Les six accusés sont poursuivis pour association de malfaiteurs terroriste et criminelle. Il leur est surtout reproché d’avoir fourni des armes aux terroristes. Parmi eux, on compte les deux amis belges, doyens de ce dossier. Michel Catino, 69 ans, est un joueur invétéré. Dans son casier, on trouve des condamnations liées à l’utilisation de sa voiture dans un braquage et aux jeux clandestins qu’il organisait dans son café.

Par ce biais, il rencontre un autre joueur, Metin Karasular, 50 ans aujourd’hui, 13 condamnations à son actif, essentiellement pour infractions routières. Une autre, cependant, intéresse plus la cour : détention et stockage d’armes. L’homme minimise et s’exclame : « Je suis innoncent, plus que tout le monde ici ». « Je compatis avec les victimes, j’ai connu une douleur comme ca à la mort de mon fils », affirme quant à lui Michel Catino.

« Je suis vacciné contre l'extrémisme »

Les trentenaires Abdelaziz Abbad, Mohamed Fares et Miguel Martinez ont eux aussi fait plusieurs séjours en prison, essentiellement pour des affaires de stupéfiants ou des violences. Tous clament leur innocence. Miguel Martinez évoque sa conversion très jeune, le réconfort que lui apporte l’islam après la mort de son père. « Mais je suis vacciné depuis longtemps contre l’extrémisme, mes proches m’ont raconté les horreurs des années noires en Algérie », assure-t-il.

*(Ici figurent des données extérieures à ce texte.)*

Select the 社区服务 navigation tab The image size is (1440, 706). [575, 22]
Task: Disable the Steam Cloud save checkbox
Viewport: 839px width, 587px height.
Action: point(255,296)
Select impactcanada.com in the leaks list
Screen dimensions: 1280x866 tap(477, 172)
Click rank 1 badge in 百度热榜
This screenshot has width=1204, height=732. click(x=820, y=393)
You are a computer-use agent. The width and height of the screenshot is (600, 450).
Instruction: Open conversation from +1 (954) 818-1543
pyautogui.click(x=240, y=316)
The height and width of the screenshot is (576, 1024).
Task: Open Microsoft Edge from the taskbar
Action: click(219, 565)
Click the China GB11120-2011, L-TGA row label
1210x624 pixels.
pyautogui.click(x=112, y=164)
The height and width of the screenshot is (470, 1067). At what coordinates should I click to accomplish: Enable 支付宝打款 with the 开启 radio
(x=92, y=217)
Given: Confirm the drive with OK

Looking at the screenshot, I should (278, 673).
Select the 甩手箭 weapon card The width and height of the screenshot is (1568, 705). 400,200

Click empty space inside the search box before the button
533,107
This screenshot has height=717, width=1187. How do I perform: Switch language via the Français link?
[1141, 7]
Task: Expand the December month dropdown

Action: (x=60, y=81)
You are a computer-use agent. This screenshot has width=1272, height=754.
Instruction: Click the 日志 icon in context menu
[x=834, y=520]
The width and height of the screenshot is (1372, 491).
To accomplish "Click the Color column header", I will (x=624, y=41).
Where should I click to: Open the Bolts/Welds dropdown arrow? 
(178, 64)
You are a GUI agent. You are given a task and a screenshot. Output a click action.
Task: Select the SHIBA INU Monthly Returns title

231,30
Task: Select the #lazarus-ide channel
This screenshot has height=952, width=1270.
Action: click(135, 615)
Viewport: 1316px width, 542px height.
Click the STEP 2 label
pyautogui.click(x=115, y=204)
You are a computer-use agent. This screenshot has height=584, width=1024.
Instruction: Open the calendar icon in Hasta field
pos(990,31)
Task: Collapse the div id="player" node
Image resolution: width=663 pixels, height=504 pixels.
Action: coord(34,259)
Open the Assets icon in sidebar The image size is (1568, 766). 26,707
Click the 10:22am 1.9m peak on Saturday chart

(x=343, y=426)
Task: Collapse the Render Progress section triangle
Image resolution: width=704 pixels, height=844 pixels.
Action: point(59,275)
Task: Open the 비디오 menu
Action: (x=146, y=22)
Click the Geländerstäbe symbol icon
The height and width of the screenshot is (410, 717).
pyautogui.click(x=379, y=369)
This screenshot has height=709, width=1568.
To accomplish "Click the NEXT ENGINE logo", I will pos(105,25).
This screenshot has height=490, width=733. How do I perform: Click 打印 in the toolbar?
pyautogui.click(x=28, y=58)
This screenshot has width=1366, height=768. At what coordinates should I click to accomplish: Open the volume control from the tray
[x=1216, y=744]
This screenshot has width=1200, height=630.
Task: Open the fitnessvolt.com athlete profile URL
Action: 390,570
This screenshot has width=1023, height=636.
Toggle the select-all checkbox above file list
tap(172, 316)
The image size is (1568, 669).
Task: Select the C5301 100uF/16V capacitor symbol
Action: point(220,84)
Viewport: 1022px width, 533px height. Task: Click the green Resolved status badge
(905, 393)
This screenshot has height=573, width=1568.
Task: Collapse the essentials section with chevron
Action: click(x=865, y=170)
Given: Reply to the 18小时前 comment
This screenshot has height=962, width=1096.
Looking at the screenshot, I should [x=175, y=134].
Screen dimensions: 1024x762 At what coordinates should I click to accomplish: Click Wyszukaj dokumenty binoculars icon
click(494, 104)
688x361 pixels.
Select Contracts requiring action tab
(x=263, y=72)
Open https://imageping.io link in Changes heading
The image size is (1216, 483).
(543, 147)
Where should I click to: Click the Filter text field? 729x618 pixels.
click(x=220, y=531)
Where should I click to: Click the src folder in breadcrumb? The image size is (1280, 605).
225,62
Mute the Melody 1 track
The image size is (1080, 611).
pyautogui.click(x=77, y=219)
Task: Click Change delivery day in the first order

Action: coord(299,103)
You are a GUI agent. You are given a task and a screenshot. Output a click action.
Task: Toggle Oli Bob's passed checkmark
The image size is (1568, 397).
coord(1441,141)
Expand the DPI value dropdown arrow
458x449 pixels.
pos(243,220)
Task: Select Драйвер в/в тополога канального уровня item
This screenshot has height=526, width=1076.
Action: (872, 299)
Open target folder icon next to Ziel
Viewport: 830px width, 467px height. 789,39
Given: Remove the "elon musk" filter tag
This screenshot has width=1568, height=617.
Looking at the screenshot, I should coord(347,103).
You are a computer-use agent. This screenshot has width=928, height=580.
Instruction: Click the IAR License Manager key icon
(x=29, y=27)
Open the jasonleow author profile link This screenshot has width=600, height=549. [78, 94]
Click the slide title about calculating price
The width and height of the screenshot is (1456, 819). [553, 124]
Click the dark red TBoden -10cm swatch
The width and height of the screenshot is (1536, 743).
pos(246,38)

Avec émotion, il ajoute :« J’ai profondément honte de me retrouver dans une affaire comme cela, je me sens très mal d’être devant les familles des victimes comme si j’étais responsable de leur malheur ». Le cannabis a valu aussi des ennuis à Saïd Makhlouf. « Je suis un gros fumeur mais je n’avais jamais été incarcéré », pointe le trentenaire, qui affirme « ne pas supporter cette étiquette de terroriste qu’on veut à tout prix lui coller ».